Work required »
Your job with the data below is to output exactly the lines from the one holding "has height=520, width=1060." down to the one holding "Given: Click NataKaya's avatar picture", both included, and no others.
══════════════════════════════
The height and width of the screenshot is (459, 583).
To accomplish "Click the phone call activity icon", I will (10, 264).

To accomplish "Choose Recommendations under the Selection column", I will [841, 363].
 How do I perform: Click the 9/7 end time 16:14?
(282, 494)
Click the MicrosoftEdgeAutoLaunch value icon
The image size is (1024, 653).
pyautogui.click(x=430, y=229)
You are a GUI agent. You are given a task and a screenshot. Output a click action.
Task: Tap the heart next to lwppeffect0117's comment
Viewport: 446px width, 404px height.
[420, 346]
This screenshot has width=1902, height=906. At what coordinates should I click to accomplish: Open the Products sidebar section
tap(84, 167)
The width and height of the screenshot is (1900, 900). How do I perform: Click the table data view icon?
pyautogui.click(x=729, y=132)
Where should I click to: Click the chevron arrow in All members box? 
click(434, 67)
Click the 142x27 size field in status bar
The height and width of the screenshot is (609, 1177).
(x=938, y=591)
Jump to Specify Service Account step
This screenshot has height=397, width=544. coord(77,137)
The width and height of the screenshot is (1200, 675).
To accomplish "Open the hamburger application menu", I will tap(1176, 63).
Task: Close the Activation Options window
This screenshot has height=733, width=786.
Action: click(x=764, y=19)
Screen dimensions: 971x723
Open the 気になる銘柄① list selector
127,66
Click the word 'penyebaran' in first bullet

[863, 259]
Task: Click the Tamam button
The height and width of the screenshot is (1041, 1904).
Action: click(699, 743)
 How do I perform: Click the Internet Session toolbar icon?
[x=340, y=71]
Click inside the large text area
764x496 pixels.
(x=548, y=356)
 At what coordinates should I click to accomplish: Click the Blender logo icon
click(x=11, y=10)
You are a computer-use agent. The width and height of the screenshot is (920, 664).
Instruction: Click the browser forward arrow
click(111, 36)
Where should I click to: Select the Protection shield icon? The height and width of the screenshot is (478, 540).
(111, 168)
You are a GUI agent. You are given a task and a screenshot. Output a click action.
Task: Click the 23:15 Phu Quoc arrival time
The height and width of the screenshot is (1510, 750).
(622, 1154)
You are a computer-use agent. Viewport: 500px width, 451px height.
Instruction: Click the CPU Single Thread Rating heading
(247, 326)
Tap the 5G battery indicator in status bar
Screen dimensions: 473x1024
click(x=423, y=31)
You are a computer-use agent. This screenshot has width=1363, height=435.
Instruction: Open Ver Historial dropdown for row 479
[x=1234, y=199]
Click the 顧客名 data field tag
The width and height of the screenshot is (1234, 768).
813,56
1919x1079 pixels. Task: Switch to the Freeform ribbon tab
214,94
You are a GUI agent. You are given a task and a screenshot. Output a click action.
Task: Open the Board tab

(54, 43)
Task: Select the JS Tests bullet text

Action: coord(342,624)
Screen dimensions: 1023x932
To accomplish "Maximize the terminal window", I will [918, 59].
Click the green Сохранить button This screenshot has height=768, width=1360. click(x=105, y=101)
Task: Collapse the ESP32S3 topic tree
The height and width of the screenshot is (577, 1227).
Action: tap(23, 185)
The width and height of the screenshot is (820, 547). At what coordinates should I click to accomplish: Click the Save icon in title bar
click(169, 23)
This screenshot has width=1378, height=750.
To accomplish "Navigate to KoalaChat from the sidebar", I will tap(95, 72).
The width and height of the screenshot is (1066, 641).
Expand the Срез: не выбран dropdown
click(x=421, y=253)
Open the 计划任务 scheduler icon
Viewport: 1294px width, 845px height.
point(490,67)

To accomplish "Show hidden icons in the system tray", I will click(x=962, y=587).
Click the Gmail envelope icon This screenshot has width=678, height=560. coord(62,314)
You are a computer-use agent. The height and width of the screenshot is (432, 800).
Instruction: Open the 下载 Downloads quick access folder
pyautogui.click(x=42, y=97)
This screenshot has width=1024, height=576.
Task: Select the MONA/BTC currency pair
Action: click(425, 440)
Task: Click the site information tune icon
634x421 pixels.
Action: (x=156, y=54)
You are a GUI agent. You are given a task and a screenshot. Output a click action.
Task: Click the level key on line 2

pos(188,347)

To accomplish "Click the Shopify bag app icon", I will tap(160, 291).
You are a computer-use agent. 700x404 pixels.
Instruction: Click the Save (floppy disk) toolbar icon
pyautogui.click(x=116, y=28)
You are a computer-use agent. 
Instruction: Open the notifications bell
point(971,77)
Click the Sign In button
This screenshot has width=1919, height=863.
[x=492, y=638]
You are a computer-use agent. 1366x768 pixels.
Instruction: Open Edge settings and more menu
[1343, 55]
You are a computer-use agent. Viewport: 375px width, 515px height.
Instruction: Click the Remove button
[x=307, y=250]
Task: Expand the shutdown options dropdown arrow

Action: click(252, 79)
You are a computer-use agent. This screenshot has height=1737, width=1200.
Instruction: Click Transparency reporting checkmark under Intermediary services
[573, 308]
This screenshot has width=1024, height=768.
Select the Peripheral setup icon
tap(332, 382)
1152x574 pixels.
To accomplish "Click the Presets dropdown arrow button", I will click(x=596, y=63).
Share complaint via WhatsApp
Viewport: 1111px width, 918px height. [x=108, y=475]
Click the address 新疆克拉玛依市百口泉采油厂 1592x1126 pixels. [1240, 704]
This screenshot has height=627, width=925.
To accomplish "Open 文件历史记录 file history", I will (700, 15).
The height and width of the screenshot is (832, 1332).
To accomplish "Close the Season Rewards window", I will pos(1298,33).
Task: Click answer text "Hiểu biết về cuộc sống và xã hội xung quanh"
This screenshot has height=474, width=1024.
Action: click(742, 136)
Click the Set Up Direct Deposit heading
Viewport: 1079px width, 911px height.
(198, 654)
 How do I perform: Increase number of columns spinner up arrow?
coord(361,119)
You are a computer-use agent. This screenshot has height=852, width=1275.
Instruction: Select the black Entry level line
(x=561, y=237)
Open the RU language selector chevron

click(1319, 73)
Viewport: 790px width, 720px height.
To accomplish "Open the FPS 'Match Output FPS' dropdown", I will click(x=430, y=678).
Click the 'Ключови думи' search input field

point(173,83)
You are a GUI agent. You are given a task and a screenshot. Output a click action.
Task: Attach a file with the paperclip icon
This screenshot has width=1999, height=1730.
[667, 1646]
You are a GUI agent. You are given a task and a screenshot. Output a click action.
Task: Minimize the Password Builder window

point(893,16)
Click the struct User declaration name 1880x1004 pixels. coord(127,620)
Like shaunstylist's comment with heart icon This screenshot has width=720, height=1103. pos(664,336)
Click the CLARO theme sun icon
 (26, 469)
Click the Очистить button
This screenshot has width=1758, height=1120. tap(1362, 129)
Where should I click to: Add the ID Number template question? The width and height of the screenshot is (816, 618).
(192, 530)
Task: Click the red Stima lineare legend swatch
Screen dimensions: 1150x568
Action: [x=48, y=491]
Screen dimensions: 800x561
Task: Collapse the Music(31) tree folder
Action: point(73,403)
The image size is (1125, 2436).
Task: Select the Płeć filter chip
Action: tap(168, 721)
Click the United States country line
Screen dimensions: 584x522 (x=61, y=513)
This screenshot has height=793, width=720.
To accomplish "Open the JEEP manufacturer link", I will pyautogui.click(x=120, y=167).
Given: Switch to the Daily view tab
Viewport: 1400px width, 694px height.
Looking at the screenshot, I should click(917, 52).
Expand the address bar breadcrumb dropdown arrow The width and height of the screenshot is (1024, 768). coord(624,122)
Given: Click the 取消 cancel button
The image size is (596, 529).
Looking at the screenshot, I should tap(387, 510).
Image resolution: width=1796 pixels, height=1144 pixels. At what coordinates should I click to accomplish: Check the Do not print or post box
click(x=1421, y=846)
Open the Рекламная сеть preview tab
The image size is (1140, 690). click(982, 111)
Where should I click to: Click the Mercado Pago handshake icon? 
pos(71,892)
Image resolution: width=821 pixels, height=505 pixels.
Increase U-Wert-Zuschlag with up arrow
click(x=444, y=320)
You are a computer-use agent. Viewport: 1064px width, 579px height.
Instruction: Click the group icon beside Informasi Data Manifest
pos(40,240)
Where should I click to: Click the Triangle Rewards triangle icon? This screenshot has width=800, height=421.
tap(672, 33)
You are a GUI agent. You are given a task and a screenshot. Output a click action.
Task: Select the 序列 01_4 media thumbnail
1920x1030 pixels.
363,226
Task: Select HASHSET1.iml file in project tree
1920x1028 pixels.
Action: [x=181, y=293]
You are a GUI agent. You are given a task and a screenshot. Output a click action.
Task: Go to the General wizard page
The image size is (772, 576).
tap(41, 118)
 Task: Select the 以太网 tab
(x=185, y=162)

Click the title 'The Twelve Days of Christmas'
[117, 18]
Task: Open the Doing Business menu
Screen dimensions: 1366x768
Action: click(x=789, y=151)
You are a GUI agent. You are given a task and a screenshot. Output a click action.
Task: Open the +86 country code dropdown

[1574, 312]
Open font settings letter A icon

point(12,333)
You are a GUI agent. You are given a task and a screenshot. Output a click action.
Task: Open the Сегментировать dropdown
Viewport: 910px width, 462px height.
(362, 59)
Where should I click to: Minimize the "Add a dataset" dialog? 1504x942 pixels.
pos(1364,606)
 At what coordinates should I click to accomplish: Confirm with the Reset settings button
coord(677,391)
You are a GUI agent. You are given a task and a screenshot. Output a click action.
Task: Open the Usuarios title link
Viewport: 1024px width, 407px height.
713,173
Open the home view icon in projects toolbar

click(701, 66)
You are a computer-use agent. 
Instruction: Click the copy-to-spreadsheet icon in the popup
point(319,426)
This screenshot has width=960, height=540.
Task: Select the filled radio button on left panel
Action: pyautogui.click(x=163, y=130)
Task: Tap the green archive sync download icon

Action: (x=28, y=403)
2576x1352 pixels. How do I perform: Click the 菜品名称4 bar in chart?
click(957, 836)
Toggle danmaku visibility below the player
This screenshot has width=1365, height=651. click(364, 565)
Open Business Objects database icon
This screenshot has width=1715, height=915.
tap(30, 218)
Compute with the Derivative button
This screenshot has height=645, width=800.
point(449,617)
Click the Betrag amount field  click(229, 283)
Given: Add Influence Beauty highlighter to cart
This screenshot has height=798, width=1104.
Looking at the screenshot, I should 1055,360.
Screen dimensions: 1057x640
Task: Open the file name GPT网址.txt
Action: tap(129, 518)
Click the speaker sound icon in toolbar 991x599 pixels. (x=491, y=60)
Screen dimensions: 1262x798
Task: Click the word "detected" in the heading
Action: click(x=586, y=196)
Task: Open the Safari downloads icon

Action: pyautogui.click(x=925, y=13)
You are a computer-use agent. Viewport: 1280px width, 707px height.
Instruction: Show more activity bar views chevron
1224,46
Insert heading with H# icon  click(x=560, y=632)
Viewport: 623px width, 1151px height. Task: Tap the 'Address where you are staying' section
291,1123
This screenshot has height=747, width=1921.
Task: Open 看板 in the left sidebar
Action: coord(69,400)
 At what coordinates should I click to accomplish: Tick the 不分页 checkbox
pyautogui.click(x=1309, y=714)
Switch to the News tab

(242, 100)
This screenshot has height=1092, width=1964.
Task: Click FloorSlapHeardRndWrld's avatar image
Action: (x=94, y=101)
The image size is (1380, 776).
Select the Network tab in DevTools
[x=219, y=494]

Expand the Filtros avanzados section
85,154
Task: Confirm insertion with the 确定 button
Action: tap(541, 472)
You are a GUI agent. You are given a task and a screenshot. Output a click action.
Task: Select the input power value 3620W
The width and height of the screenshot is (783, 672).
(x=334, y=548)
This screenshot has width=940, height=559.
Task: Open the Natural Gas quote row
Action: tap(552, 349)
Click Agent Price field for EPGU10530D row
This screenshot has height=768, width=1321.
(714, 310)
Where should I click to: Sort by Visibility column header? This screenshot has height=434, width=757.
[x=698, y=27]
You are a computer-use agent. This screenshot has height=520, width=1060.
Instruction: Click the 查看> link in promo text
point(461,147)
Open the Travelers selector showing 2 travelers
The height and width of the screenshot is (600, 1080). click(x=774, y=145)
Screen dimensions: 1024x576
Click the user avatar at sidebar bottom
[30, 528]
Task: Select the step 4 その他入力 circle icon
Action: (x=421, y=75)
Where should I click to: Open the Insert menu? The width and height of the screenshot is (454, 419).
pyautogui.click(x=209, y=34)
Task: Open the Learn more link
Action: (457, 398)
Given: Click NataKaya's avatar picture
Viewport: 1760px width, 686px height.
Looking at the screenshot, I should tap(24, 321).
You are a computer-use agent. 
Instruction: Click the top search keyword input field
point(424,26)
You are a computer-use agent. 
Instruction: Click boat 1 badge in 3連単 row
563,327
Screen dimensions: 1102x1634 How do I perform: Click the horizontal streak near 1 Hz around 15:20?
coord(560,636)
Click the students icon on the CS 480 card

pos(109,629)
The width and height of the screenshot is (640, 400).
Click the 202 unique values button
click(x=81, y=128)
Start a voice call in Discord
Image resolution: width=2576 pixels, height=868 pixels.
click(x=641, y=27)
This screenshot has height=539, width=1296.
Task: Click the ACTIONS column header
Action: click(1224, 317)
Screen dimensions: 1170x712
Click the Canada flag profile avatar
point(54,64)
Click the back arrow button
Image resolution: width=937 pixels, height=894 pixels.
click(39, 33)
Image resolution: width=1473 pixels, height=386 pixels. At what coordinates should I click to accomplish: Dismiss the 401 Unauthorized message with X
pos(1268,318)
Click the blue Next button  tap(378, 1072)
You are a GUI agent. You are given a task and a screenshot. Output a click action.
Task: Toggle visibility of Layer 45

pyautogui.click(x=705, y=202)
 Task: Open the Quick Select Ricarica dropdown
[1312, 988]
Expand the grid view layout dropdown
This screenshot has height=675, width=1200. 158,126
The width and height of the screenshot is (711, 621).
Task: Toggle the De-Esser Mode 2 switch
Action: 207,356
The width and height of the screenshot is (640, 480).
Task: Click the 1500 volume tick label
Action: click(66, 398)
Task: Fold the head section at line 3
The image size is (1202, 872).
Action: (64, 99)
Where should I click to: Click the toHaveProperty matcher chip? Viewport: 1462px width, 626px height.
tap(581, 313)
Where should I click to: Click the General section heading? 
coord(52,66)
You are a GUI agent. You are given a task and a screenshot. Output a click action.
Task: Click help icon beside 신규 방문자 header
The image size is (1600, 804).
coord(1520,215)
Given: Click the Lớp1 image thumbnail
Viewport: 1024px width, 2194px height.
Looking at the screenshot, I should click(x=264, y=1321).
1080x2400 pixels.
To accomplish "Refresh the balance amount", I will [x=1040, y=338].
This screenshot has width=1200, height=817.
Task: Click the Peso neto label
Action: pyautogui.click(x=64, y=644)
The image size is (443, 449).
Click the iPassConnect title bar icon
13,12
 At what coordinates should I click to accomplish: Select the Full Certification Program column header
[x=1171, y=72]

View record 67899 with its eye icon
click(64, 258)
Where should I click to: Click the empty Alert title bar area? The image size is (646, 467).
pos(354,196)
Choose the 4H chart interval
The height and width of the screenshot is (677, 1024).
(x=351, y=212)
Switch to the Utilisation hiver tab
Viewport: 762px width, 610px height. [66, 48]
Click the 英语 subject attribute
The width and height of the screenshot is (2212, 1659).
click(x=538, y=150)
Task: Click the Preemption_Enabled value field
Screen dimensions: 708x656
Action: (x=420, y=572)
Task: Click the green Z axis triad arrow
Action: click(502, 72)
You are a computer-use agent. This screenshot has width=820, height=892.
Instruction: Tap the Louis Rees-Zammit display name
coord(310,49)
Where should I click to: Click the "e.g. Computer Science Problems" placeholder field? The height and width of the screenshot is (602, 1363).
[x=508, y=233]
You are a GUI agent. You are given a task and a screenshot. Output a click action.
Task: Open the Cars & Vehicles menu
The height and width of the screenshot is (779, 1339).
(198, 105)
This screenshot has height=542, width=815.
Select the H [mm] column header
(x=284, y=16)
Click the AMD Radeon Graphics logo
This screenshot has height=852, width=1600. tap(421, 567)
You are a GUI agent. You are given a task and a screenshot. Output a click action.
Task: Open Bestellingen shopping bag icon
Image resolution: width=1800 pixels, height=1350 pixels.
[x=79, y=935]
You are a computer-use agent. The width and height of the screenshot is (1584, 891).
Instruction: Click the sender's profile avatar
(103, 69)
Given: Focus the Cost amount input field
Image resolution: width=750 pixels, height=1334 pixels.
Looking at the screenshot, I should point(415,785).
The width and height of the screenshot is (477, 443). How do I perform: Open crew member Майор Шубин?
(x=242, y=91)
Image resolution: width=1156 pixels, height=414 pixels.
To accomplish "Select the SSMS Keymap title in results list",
══════════════════════════════
Response area »
You are a computer-use agent. This screenshot has height=520, width=1060.
Instruction: Click the 查看> link in promo text
point(461,147)
Open the Travelers selector showing 2 travelers
The height and width of the screenshot is (600, 1080). click(x=774, y=145)
Screen dimensions: 1024x576
Click the user avatar at sidebar bottom
[30, 528]
Task: Select the step 4 その他入力 circle icon
Action: (x=421, y=75)
Where should I click to: Open the Insert menu? The width and height of the screenshot is (454, 419).
pyautogui.click(x=209, y=34)
Task: Open the Learn more link
Action: (457, 398)
Given: Click NataKaya's avatar picture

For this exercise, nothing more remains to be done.